また、ブラシ21の個数は2つに限られるものではなく、極数と同じ数である8つまでブラシ21を増やすことも可能である。
1 電動モータ
2 ヨーク
3 アーマチュア
4 リングマグネット
5 回転軸
6 アーマチュアコア
7 アーマチュアコイル
9 ティース
12 巻線
12a 巻き始め端
12b 巻き終わり端
13 コンミテータ
14 セグメント
21 ブラシ
25 接続線
26 交差部
30a 1つ目の組
30b 2つ目の組
7U1 第1U相コイル
7U2 第2U相コイル
7V1 第1V相コイル
7V2 第2V相コイル
7W1 第1W相コイル
7W2 第2W相コイル

Claims (8)

  1. 複数の磁極を有するヨークと、
    前記ヨークに回転自在に支持される回転軸と、
    前記回転軸に取り付けられ、巻線が巻回される複数のティースを有するアーマチュアコアと、
    前記回転軸に取り付けられ、前記巻線が接続される複数のセグメントを有するコンミテータと、
    前記セグメントに摺接され、前記巻線に給電を行うための少なくとも2つのブラシとを備え、
    所定の前記ティースに、前記巻線を集中巻方式にて巻回してアーマチュアコイルを形成すると共に、同電位となる前記セグメント同士を短絡するように前記巻線を配線して接続線を形成し、
    前記アーマチュアコイル及び前記接続線を、1本の前記巻線で一連に形成し、
    前記複数のセグメントのうち、前記ティースから引き出した前記巻線が接続されるセグメントを第1セグメントとし、前記ティースに引き込む前記巻線が接続されるセグメントを第2セグメントとしたとき、これら第1セグメントと第2セグメントとが隣り合うように配置され、
    前記第1セグメントに接続されている前記巻線と、前記第2セグメントに接続されている前記巻線とが、前記コンミテータと前記アーマチュアコアとの間で交差して複数の交差部を形成していることを特徴とする電動モータ。

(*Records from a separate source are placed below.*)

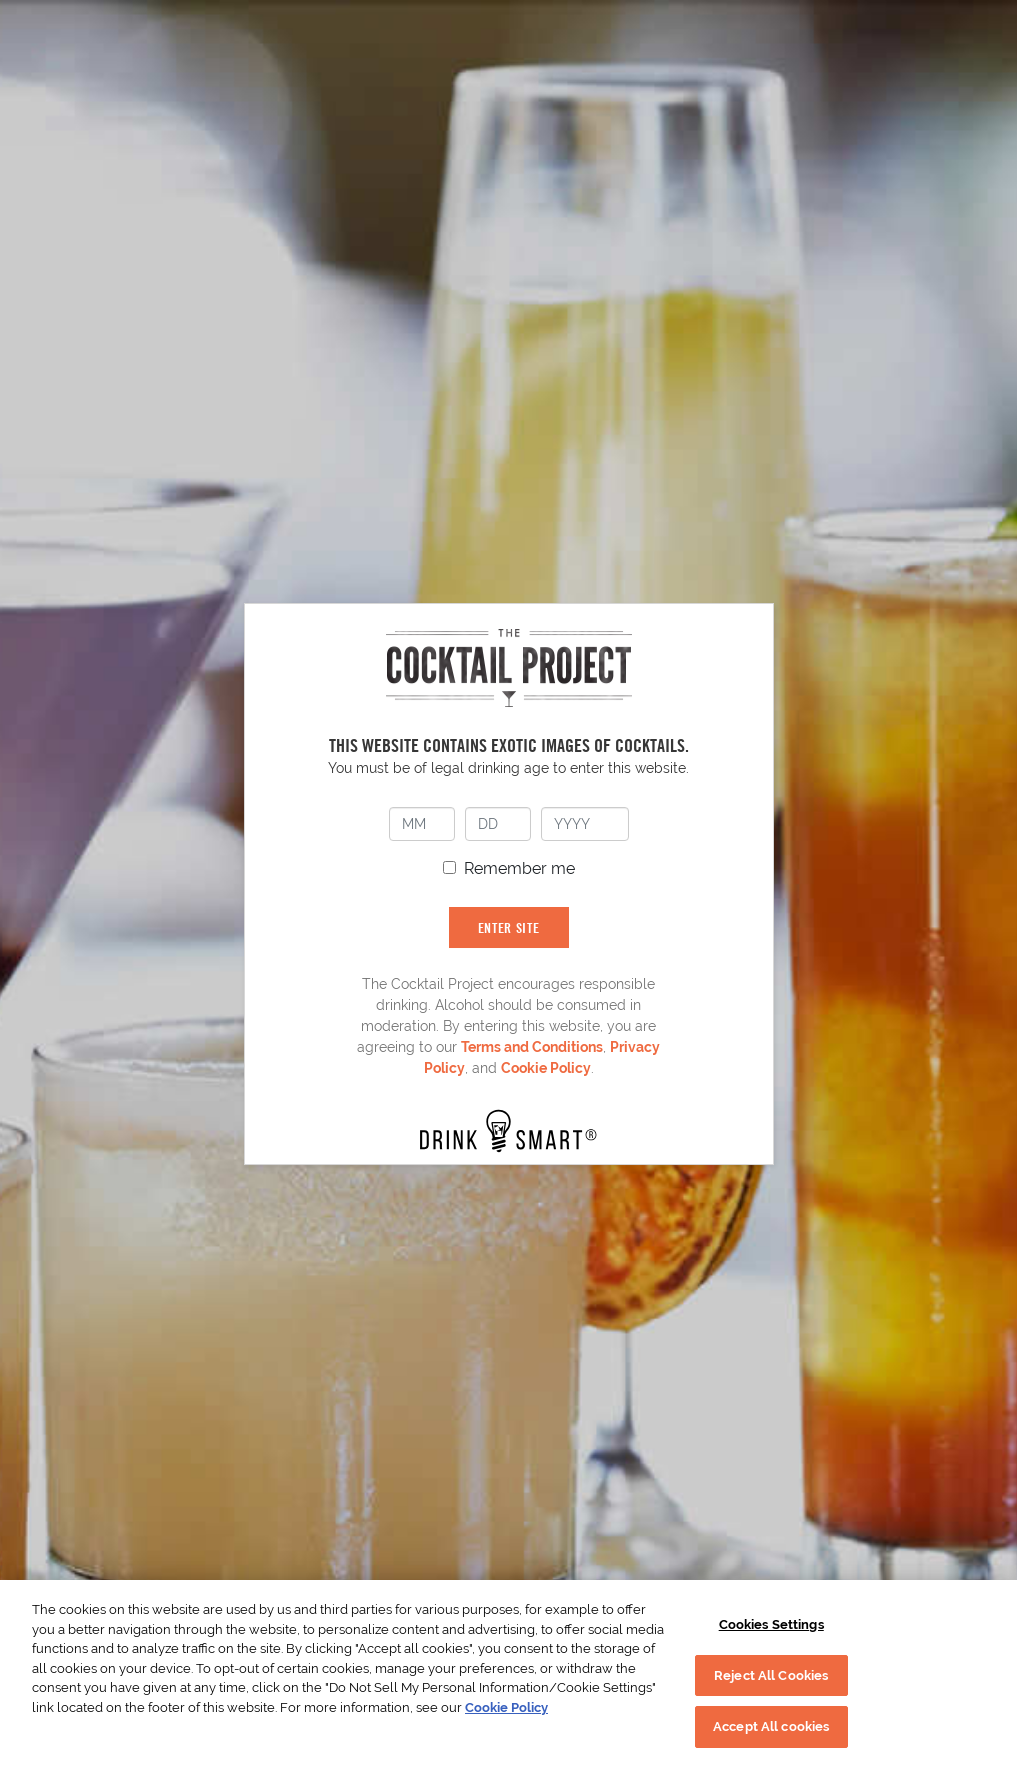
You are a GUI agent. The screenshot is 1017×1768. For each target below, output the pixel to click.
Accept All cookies (771, 1726)
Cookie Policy (546, 1068)
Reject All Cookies (771, 1675)
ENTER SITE (509, 927)
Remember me (519, 868)
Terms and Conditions (532, 1047)
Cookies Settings (771, 1624)
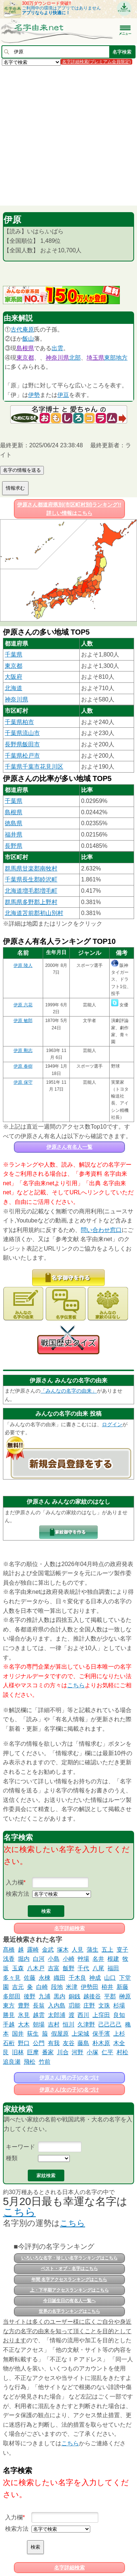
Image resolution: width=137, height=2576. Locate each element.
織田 (59, 1978)
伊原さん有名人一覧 (69, 1147)
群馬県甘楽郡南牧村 (31, 868)
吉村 (54, 2024)
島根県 (25, 348)
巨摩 (33, 2052)
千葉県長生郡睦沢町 (31, 879)
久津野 (86, 2024)
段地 (57, 1987)
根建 (113, 1959)
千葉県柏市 (19, 722)
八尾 (98, 1968)
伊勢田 (89, 1987)
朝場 (39, 2024)
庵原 (28, 329)
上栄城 (80, 2033)
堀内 (24, 1959)
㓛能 (74, 2005)
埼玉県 (95, 358)
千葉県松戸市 (22, 756)
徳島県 (13, 823)
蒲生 (92, 1950)
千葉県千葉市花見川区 (34, 766)
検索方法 (17, 1894)
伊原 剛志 (23, 1050)
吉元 (18, 1987)
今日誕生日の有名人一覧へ (69, 2300)
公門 (39, 2043)
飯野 (69, 1968)
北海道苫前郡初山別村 (34, 913)
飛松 (29, 2062)
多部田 (11, 1996)
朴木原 (101, 2043)
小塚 (92, 2052)
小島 (54, 1959)
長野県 (13, 846)
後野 (29, 1996)
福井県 (13, 834)
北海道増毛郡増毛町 (31, 891)
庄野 (89, 2005)
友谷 (69, 2043)
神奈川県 (57, 358)
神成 (95, 1978)
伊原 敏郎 (23, 1020)
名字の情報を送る (22, 470)
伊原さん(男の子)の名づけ (69, 2078)
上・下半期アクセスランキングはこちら (69, 2290)
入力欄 (14, 1882)
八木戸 (36, 1968)
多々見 (11, 1978)
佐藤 (29, 1978)
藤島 (83, 2043)
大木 (24, 2024)
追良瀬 (11, 2062)
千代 (83, 1968)
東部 (110, 358)
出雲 (57, 348)
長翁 (39, 2005)
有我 (54, 2043)
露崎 (33, 1950)
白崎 (42, 1987)
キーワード (20, 2147)
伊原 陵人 (23, 965)
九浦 (44, 1996)
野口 (24, 2043)
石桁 (9, 2043)
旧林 (18, 2052)
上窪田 (101, 2015)
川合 (63, 2052)
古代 (16, 329)
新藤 (122, 1987)
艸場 (83, 1959)
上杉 (119, 2033)
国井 (18, 2033)
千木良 (77, 1978)
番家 (48, 2052)
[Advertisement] (68, 135)
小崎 (69, 1959)
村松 (122, 2052)
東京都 (25, 358)
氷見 (24, 2015)
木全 (119, 2043)
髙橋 (9, 1950)
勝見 (9, 2015)
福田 (113, 1968)
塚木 (63, 1950)
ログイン (112, 1424)
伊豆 (63, 395)
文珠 (104, 2005)
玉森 (18, 1968)
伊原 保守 (23, 1082)
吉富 (54, 1968)
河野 (77, 2052)
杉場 (119, 2005)
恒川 (69, 2024)
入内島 (56, 2005)
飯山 (28, 339)
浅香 (9, 1959)
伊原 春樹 (23, 1066)
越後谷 (92, 1996)
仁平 (107, 2052)
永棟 (44, 1978)
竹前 (44, 2062)
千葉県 (13, 654)
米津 (71, 1987)
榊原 (125, 1996)
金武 (48, 1950)
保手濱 (101, 2033)
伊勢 (34, 395)
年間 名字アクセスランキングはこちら (69, 2279)
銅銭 (74, 1996)
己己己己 (110, 2024)
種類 (12, 2158)
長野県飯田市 (22, 744)
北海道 (13, 688)
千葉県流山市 (22, 733)
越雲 (39, 2015)
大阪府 (13, 677)
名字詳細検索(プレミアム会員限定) (96, 61)
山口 (110, 1978)
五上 (107, 1950)
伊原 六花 (23, 1004)
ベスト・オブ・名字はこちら (69, 2268)
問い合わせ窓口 (101, 1230)
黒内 (59, 1996)
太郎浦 (56, 2015)
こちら (76, 1685)
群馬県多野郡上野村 (31, 902)
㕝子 (122, 1950)
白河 (39, 1959)
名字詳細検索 (69, 1928)
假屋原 (60, 2033)
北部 (75, 358)
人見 (77, 1950)
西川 (83, 2015)
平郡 (110, 1996)
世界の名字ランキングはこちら (69, 2311)
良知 (119, 2015)
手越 (9, 2024)
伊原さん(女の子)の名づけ (69, 2090)
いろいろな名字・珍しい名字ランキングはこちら (69, 2258)
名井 (98, 1959)
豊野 (24, 2005)
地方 (122, 358)
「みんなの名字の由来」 (69, 1391)
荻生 (33, 2033)
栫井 (107, 1987)
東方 (9, 2005)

  2. 前記複数の交差部が、周方向に等間隔に配置されていることを特徴とする請求項1に記載の電動モータ。
  3. 前記巻線の巻き始め端と、前記巻線の巻き終わり端とが同一の前記セグメントに接続されていることを特徴とする請求項1又は請求項2に記載の電動モータ。
  4. 前記巻線の引き回し方向が常に同一方向になるように前記巻線を引き回すと共に、同電位となる前記セグメントに前記巻線を接続していく順番が、前記巻線の引き回し方向とは逆方向になっていることを特徴とする請求項1〜請求項3の何れか1項に記載の電動モータ。
  5. 前記複数のティースのうち、同相のティースに前記巻線を連続に巻回し、
    同相同士のティースに前記巻線を巻回していく順番が、前記巻線の引き回し方向と同方向になっていることを特徴とする請求項4に記載の電動モータ。
  6. 1本の前記巻線で一連に形成された前記アーマチュアコイルと前記接続線の組を2組設け、
    これら2組のうち、
    1つ目の組の前記巻線の巻き始め端が接続される前記セグメントを第1巻き始めセグメント、1つ目の組の前記巻線の巻き終わり端が接続される前記セグメントを第1巻き終わりセグメントとし、
    2つ目の組の前記巻線の巻き始め端が接続される前記セグメントを第2巻き始めセグメント、2つ目の組の前記巻線の巻き終わり端が接続される前記セグメントを第2巻き終わりセグメントとし、
    前記第1巻き始めセグメントと前記第2巻き始めセグメントとを、前記回転軸を中心に点対称位置に配置し、
    前記第1巻き始めセグメントと前記第2巻き終わりセグメントとを、同一セグメントとすると共に、前記第2巻き始めセグメントと前記第1巻き終わりセグメントとを、同一セグメントとしたことを特徴とする請求項1〜請求項5の何れか1項に記載の電動モータ。
  7. 前記磁極を8極、前記ティースの個数を6つ、前記セグメントの個数を12個に設定したことを特徴とする請求項1〜請求項6の何れか1項に記載の電動モータ。
  8. 前記ブラシの個数を2つに設定し、これら2つの前記ブラシを、それぞれ2つの磁極を間に挟んで両側に存在する2つの磁極の中心に配置したことを特徴とする請求項1〜請求項7の何れかに記載の電動モータ。